I am stuck on some details of Noether's theorem and was hoping for some further enlightenment. I want to include some details for those helping me to understand my thought process and perhaps what is tripping me up. I begin with the Lagrangian $L(\phi, \partial_{\mu}\phi)$ and vary it.
$$\delta L(\phi, \partial_{\mu}\phi) = \frac{\partial L}{\partial \phi}\delta \phi \hspace{2pt} + \hspace{2pt} \frac{\partial L}{\partial(\partial_{\mu}\phi)}\delta\partial_{\mu}\phi\tag{1}$$
Now I make the identification $\delta \partial_{\mu}\phi = \partial_{\mu}\delta \phi \hspace{1pt}$ and also use the Euler-Langrage equation $\frac{\partial L}{\partial \phi} = \partial_{\mu}\frac{\partial L}{\partial(\partial_{\mu}\phi)}$ to change first term of (1) to obtain
$\delta L(\phi, \partial_{\mu}\phi) = \partial_{\mu}\frac{\partial L}{\partial(\partial_{\mu}\phi)}\delta \phi \hspace{2pt} + \hspace{2pt} \frac{\partial L}{\partial(\partial_{\mu}\phi)}\partial_{\mu}\delta \phi$ $\hspace{20pt}$ (2)
We can then recognize this as a total derivative.
$\delta L(\phi, \partial_{\mu}\phi) = \partial_{\mu} \left(\frac{\partial L}{\partial(\partial_{\mu}\phi)}\delta \phi \hspace{2pt} \right)$ $\hspace{20pt}$ (3)
where we suppose that $\delta \phi$ is an infinitesimal field variation of a continuous symmetry. Since $\delta S = 0$, then $L$ could only change by a total derivative
$\delta L = \delta \alpha \partial_{\mu}J^{\mu}_{0}$ $\hspace{20pt}$ (4)
where $J^{\mu}_{0}$ is some function and $\alpha$ is the variation parameter. Equating (3) and (4) yields the conserved current $J^{\mu}$ where
$J^{\mu} = \frac{\partial L}{\partial(\partial_{\mu}\phi)}\frac{\delta \phi}{\delta \alpha} - J^{\mu}_{0}$ $\hspace{20pt}$ (5)
Question: This is where I have the first point of confusion. I want to derive the conserved current for a particular symmetry. Now, the way I understand this is that we:
Calculate the variance of the field under a particular symmetry
For our case, let's use $\phi \rightarrow e^{i\alpha}\phi$. The variance of this field is then $\delta \phi = \delta \alpha\hspace{1pt} i\phi$.

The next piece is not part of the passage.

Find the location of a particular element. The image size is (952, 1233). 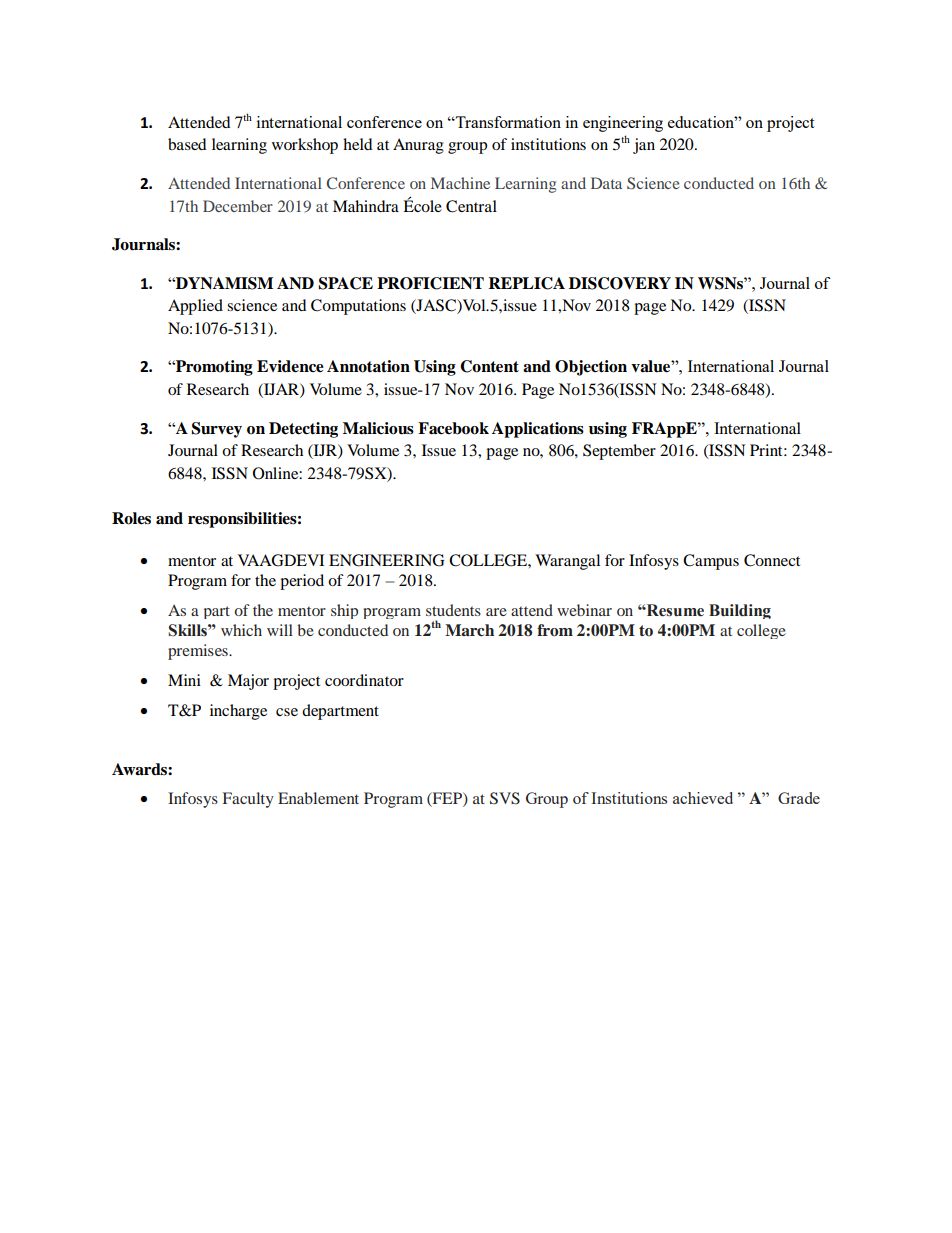

Machine is located at coordinates (460, 183).
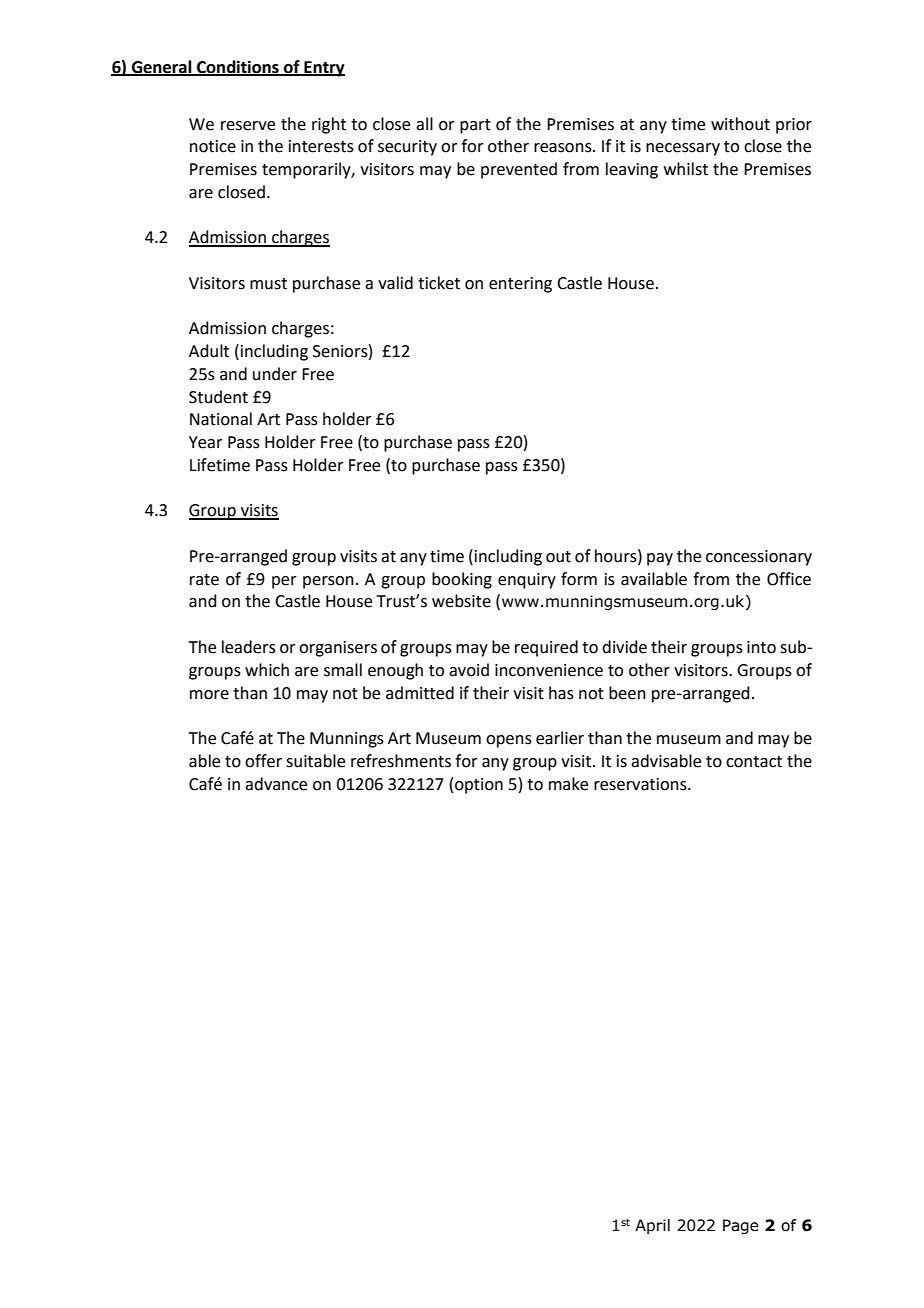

Given that I already derived the conserved current $J^{\mu}$ above in (5), I assume it is safe to interpret this as a sum over all types of fields present in our problem. Why can this be interpreted as a sum over all types of fields?

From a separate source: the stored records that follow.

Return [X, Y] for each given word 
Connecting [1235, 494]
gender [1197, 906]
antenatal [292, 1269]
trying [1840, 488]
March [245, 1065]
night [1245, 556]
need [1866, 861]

In the case of the symmetry that we are working with ($\phi \rightarrow e^{i\alpha}\phi$), apparently the $J^{\mu}_{0}$ term vanishes
$J^{\mu}_{0} = 0$
Why does $J^{\mu}_{0} = 0$ with a U(1) symmetry, but $J^{\mu}_{0} = \delta^{\mu}_{\nu}L$ with a translation symmetry $((\phi(x^{\mu}) \rightarrow \phi(x^{\mu}+a^{\mu}))$?

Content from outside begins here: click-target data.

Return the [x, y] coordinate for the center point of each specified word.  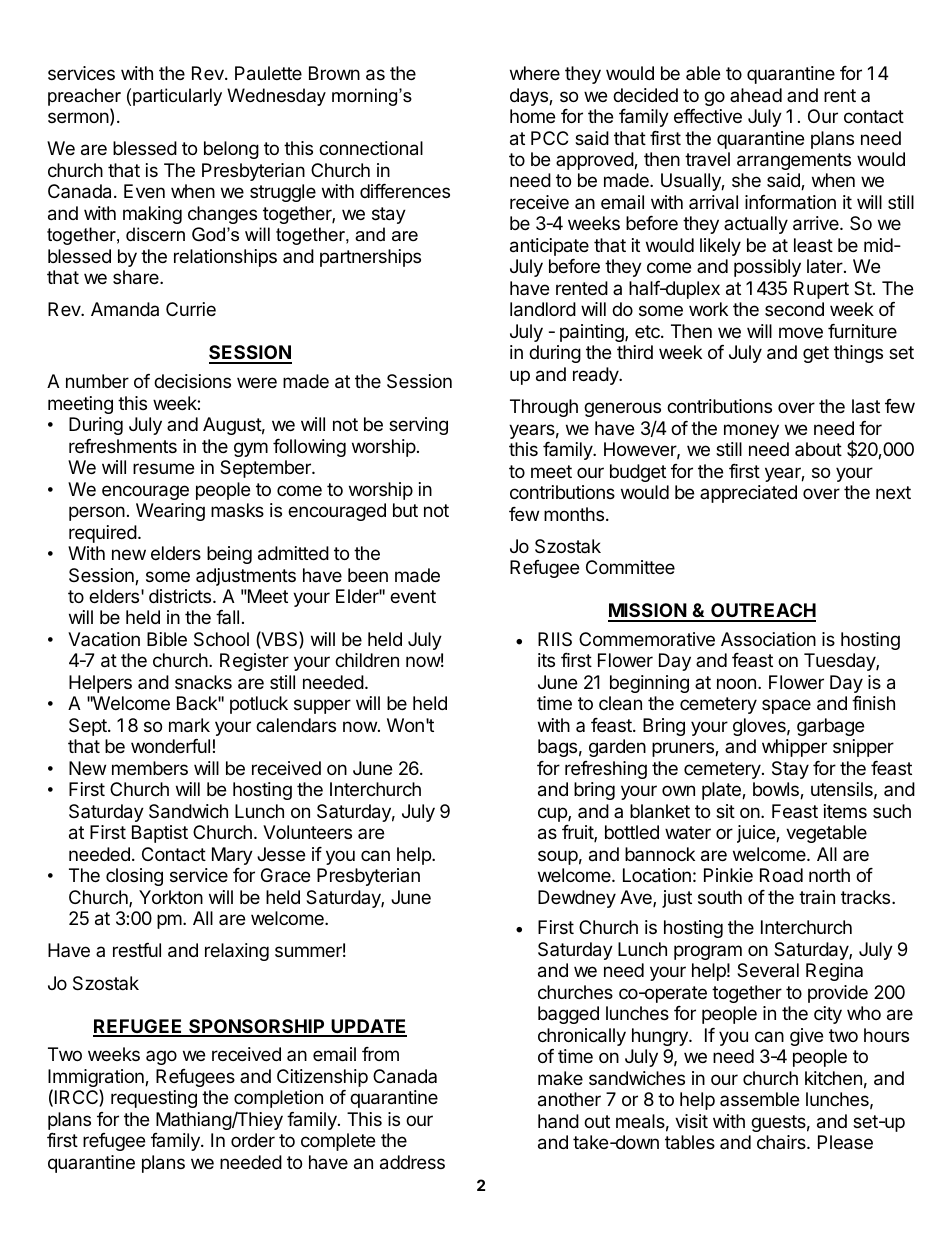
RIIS [555, 639]
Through [544, 408]
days [530, 97]
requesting [154, 1099]
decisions [192, 381]
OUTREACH [762, 612]
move [801, 332]
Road [781, 875]
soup [558, 857]
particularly [177, 97]
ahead [756, 95]
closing [134, 877]
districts [181, 596]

In essence, my question is asking if (5) is supposed to be interpreted as a sum over all types of fields in the given Lagrangian and why it should be interpreted that way. I am also asking how to determine the $J^{\mu}_{0}$ term in (5) will be for different symmetries. In these examples, $J^{\mu}_{0}$ is zero for the U(1) symmetry and non-zero for the translation symmetry. In the translation symmetry, it leads to the energy-momentum tensor. I want to learn how to calculate the $J^{\mu}_{0}$ term for these situations and not rely on the text just giving me the condition.